For these reasons, an alternate approach was adopted in [37,38,39,40] which bypasses both these problems by expressing the one-loop vacuum energy of a given field in terms of a linear operator acting on the conformal algebra character corresponding to the field. For technical reasons, this was referred to as the Character Integral Representation of the Zeta Function (CIRZ) method. This method completely reproduces the previous results for Vasiliev’s higher spin theory as well as readily extracts the answers for the tensionless string as well as its bosonic cousins, the bulk duals of the free $SU\left(N\right)$-adjoint scalar CFT and free $SU\left(N\right)$ Yang-Mills. In particular, it was found that the one-loop free energies of these bulk dual theories are non-zero, and equal to minus of the one-loop free energy of the corresponding boundary conformal field (scalar, spin-1, etc.). Further, the computations involved undergo simplifications for the maximally supersymmetric case which are seemingly quite miraculous [40].

→ **What to work on**
a: For each statement, say yes or no depending on whether the passage on the CIRZ method supports it, and quote the words from the passage that decide it. (i) The approach was called the Character Integral Representation of the Zeta Function method. (ii) The one-loop free energies of the bulk dual theories were found to be zero. (iii) The computations become more complicated in the maximally supersymmetric case.
b: Write the next few sentences of the passage on the CIRZ method, starting after its final sentence.
The rows after this passage have no connection to the passage on the CIRZ method.

→ **Extracted material**

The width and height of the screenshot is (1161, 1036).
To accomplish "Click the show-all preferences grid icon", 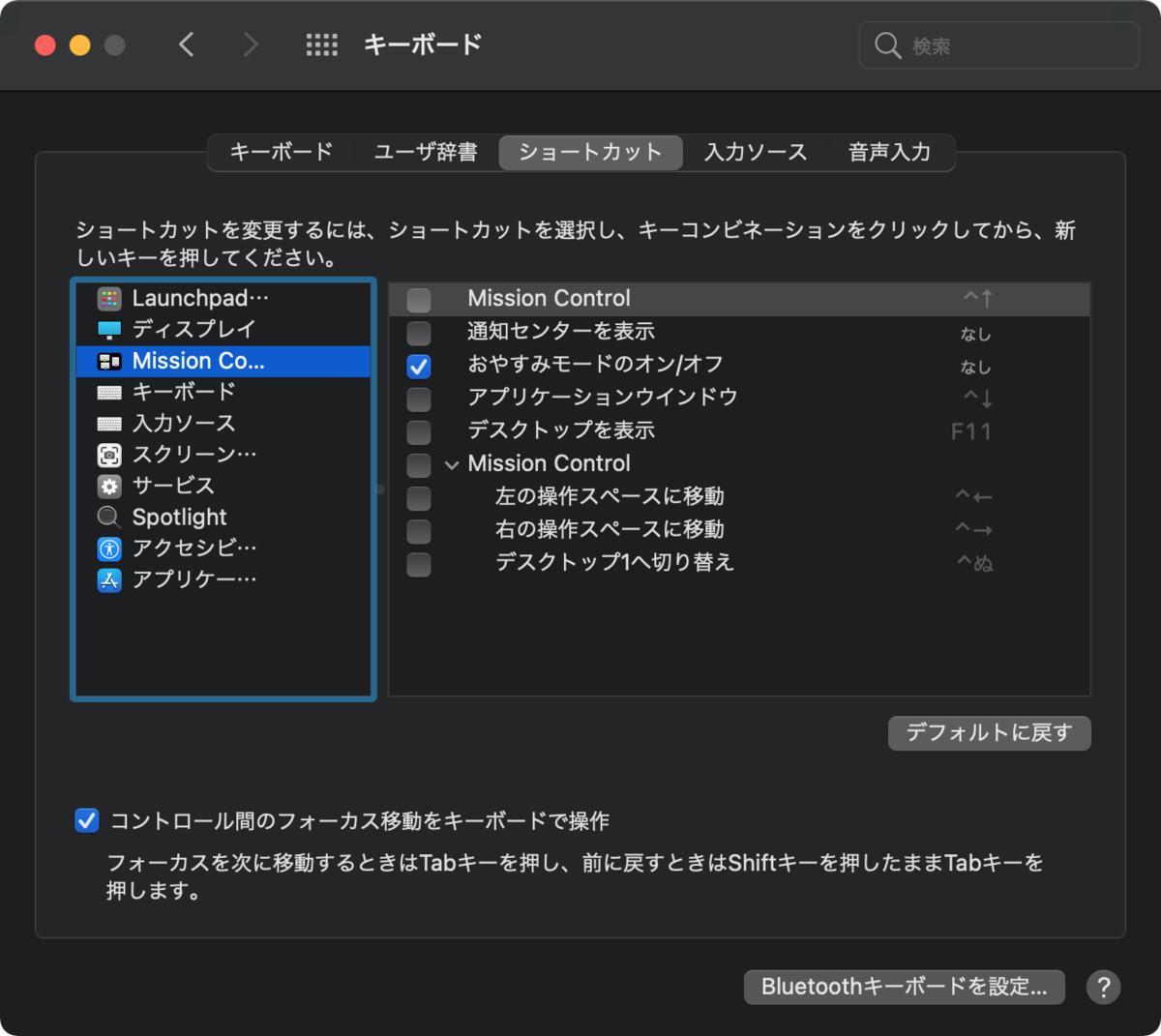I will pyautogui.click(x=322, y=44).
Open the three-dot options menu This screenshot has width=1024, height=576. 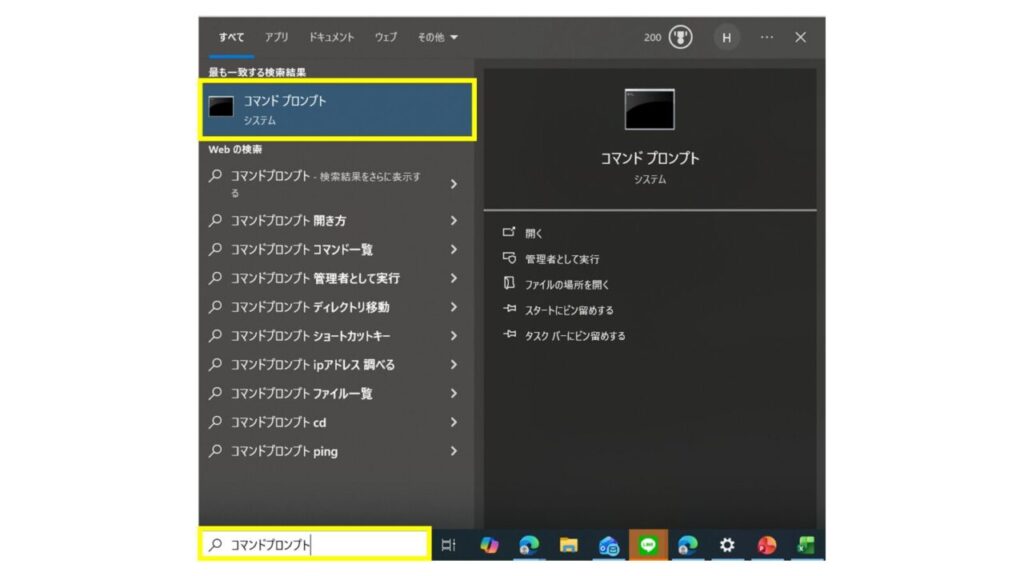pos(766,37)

---

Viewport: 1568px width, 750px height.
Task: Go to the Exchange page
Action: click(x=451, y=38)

→ **Answers to the exercises**
a:
(i) Yes: "this was referred to as the Character Integral Representation of the Zeta Function (CIRZ) method"
(ii) No: "the one-loop free energies of these bulk dual theories are non-zero"
(iii) No: "the computations involved undergo simplifications for the maximally supersymmetric case"

b:
In this paper we shall discuss the extension of these results to the free CFTs in the adjoint representation of $SO\left(N\right)$ and $Sp\left(N\right)$, as well as the bi-fundamental and the bi-vector representation of $U\left(N\right)\times U\left(M\right)$ and $O\left(N\right)\times O\left(M\right)$, respectively. We concentrate our consideration on the AdS${}_5$/CFT${}_4$ dualities, but all our analysis can be generalized to any even d in a straightforward manner and to odd d with a bit more effort (see [37] for AdS${}_4$/CFT${}_3$ case, and [33] for a generalization to arbitrary dimensions.). Another aim of the current paper is to provide a concise summary of the series of our recent works [37,38,39] and to append more details on the relevant technicalities such as the spectral analysis of AdS space and the operator counting problem.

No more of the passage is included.